Content starts
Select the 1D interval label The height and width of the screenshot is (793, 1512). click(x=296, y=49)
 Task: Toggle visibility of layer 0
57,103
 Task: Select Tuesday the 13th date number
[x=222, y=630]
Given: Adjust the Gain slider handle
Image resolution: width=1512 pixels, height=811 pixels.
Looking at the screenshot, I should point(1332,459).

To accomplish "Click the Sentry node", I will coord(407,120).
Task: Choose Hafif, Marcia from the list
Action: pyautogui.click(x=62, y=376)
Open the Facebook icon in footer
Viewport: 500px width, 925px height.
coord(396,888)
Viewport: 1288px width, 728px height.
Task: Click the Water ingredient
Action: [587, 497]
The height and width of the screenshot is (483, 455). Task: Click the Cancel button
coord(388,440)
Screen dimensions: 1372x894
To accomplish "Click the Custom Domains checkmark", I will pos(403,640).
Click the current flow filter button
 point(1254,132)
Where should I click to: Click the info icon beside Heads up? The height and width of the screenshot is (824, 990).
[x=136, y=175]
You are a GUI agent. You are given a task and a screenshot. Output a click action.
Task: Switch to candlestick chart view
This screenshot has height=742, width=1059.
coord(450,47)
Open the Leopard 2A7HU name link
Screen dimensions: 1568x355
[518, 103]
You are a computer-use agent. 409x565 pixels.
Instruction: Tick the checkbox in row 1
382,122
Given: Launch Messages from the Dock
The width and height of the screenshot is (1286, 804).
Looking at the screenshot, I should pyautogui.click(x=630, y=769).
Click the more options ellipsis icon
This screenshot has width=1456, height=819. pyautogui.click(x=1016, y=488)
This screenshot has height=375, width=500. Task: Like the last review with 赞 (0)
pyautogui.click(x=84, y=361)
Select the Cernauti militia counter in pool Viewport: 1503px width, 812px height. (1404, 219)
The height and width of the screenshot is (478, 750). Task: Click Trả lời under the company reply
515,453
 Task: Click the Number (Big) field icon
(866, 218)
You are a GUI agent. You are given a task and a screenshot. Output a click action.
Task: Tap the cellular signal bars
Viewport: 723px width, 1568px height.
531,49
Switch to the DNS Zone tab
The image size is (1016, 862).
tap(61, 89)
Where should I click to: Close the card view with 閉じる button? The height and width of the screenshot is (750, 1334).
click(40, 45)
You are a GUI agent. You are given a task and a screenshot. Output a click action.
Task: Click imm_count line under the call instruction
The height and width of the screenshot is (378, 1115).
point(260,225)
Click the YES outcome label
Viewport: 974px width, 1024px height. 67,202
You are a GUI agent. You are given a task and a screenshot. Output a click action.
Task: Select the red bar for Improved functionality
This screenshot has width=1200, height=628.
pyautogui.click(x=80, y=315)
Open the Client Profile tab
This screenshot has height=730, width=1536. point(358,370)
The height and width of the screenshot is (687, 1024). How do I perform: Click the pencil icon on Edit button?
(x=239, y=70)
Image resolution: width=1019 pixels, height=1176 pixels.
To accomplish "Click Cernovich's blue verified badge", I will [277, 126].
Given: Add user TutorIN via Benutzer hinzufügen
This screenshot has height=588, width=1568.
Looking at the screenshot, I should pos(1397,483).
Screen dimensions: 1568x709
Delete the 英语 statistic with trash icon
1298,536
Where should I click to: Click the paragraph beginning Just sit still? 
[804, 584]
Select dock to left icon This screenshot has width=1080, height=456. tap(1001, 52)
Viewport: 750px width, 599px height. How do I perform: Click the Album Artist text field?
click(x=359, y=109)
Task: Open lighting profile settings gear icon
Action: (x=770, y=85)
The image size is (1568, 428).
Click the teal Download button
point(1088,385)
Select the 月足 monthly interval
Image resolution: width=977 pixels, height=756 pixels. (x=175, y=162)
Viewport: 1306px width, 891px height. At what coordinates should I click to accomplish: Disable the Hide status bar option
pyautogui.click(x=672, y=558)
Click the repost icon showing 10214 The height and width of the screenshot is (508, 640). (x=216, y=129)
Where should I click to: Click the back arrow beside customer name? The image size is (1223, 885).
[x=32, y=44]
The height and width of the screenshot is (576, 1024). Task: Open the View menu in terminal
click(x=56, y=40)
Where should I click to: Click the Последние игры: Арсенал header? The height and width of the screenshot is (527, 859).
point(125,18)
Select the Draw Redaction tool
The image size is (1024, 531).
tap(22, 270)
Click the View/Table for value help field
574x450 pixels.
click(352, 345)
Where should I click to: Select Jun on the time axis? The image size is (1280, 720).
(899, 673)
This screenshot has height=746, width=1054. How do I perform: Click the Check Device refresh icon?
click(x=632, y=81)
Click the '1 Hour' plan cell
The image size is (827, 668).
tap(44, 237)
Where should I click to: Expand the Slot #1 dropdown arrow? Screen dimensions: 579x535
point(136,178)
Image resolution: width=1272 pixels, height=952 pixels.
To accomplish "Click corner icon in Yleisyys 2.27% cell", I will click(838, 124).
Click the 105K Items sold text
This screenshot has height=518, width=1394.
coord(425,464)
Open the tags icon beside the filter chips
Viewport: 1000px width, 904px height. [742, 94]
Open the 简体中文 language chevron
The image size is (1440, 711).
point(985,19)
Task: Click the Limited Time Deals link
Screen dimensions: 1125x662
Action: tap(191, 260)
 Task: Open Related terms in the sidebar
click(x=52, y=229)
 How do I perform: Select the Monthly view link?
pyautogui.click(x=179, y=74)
Content ends
*Problem details*
Your job is to reproduce the listing exactly.

*Solution to this exercise*
Select the 1D interval label The height and width of the screenshot is (793, 1512). click(x=296, y=49)
 Task: Toggle visibility of layer 0
57,103
 Task: Select Tuesday the 13th date number
[x=222, y=630]
Given: Adjust the Gain slider handle
Image resolution: width=1512 pixels, height=811 pixels.
Looking at the screenshot, I should point(1332,459).

To accomplish "Click the Sentry node", I will coord(407,120).
Task: Choose Hafif, Marcia from the list
Action: pyautogui.click(x=62, y=376)
Open the Facebook icon in footer
Viewport: 500px width, 925px height.
coord(396,888)
Viewport: 1288px width, 728px height.
Task: Click the Water ingredient
Action: [587, 497]
The height and width of the screenshot is (483, 455). Task: Click the Cancel button
coord(388,440)
Screen dimensions: 1372x894
To accomplish "Click the Custom Domains checkmark", I will pos(403,640).
Click the current flow filter button
 point(1254,132)
Where should I click to: Click the info icon beside Heads up? The height and width of the screenshot is (824, 990).
[x=136, y=175]
You are a GUI agent. You are given a task and a screenshot. Output a click action.
Task: Switch to candlestick chart view
This screenshot has height=742, width=1059.
coord(450,47)
Open the Leopard 2A7HU name link
Screen dimensions: 1568x355
[518, 103]
You are a computer-use agent. 409x565 pixels.
Instruction: Tick the checkbox in row 1
382,122
Given: Launch Messages from the Dock
The width and height of the screenshot is (1286, 804).
Looking at the screenshot, I should pyautogui.click(x=630, y=769).
Click the more options ellipsis icon
This screenshot has width=1456, height=819. pyautogui.click(x=1016, y=488)
This screenshot has height=375, width=500. Task: Like the last review with 赞 (0)
pyautogui.click(x=84, y=361)
Select the Cernauti militia counter in pool Viewport: 1503px width, 812px height. (1404, 219)
The height and width of the screenshot is (478, 750). Task: Click Trả lời under the company reply
515,453
 Task: Click the Number (Big) field icon
(866, 218)
You are a GUI agent. You are given a task and a screenshot. Output a click action.
Task: Tap the cellular signal bars
Viewport: 723px width, 1568px height.
531,49
Switch to the DNS Zone tab
The image size is (1016, 862).
tap(61, 89)
Where should I click to: Close the card view with 閉じる button? The height and width of the screenshot is (750, 1334).
click(40, 45)
You are a GUI agent. You are given a task and a screenshot. Output a click action.
Task: Click imm_count line under the call instruction
The height and width of the screenshot is (378, 1115).
point(260,225)
Click the YES outcome label
Viewport: 974px width, 1024px height. 67,202
You are a GUI agent. You are given a task and a screenshot. Output a click action.
Task: Select the red bar for Improved functionality
This screenshot has width=1200, height=628.
pyautogui.click(x=80, y=315)
Open the Client Profile tab
This screenshot has height=730, width=1536. point(358,370)
The height and width of the screenshot is (687, 1024). How do I perform: Click the pencil icon on Edit button?
(x=239, y=70)
Image resolution: width=1019 pixels, height=1176 pixels.
To accomplish "Click Cernovich's blue verified badge", I will [277, 126].
Given: Add user TutorIN via Benutzer hinzufügen
This screenshot has height=588, width=1568.
Looking at the screenshot, I should pos(1397,483).
Screen dimensions: 1568x709
Delete the 英语 statistic with trash icon
1298,536
Where should I click to: Click the paragraph beginning Just sit still? 
[804, 584]
Select dock to left icon This screenshot has width=1080, height=456. tap(1001, 52)
Viewport: 750px width, 599px height. How do I perform: Click the Album Artist text field?
click(x=359, y=109)
Task: Open lighting profile settings gear icon
Action: (x=770, y=85)
The image size is (1568, 428).
Click the teal Download button
point(1088,385)
Select the 月足 monthly interval
Image resolution: width=977 pixels, height=756 pixels. (x=175, y=162)
Viewport: 1306px width, 891px height. At what coordinates should I click to accomplish: Disable the Hide status bar option
pyautogui.click(x=672, y=558)
Click the repost icon showing 10214 The height and width of the screenshot is (508, 640). (x=216, y=129)
Where should I click to: Click the back arrow beside customer name? The image size is (1223, 885).
[x=32, y=44]
The height and width of the screenshot is (576, 1024). Task: Open the View menu in terminal
click(x=56, y=40)
Where should I click to: Click the Последние игры: Арсенал header? The height and width of the screenshot is (527, 859).
point(125,18)
Select the Draw Redaction tool
The image size is (1024, 531).
tap(22, 270)
Click the View/Table for value help field
574x450 pixels.
click(352, 345)
Where should I click to: Select Jun on the time axis? The image size is (1280, 720).
(899, 673)
This screenshot has height=746, width=1054. How do I perform: Click the Check Device refresh icon?
click(x=632, y=81)
Click the '1 Hour' plan cell
The image size is (827, 668).
tap(44, 237)
Where should I click to: Expand the Slot #1 dropdown arrow? Screen dimensions: 579x535
point(136,178)
Image resolution: width=1272 pixels, height=952 pixels.
To accomplish "Click corner icon in Yleisyys 2.27% cell", I will click(838, 124).
Click the 105K Items sold text
This screenshot has height=518, width=1394.
coord(425,464)
Open the tags icon beside the filter chips
Viewport: 1000px width, 904px height. [742, 94]
Open the 简体中文 language chevron
The image size is (1440, 711).
point(985,19)
Task: Click the Limited Time Deals link
Screen dimensions: 1125x662
Action: tap(191, 260)
 Task: Open Related terms in the sidebar
click(x=52, y=229)
 How do I perform: Select the Monthly view link?
pyautogui.click(x=179, y=74)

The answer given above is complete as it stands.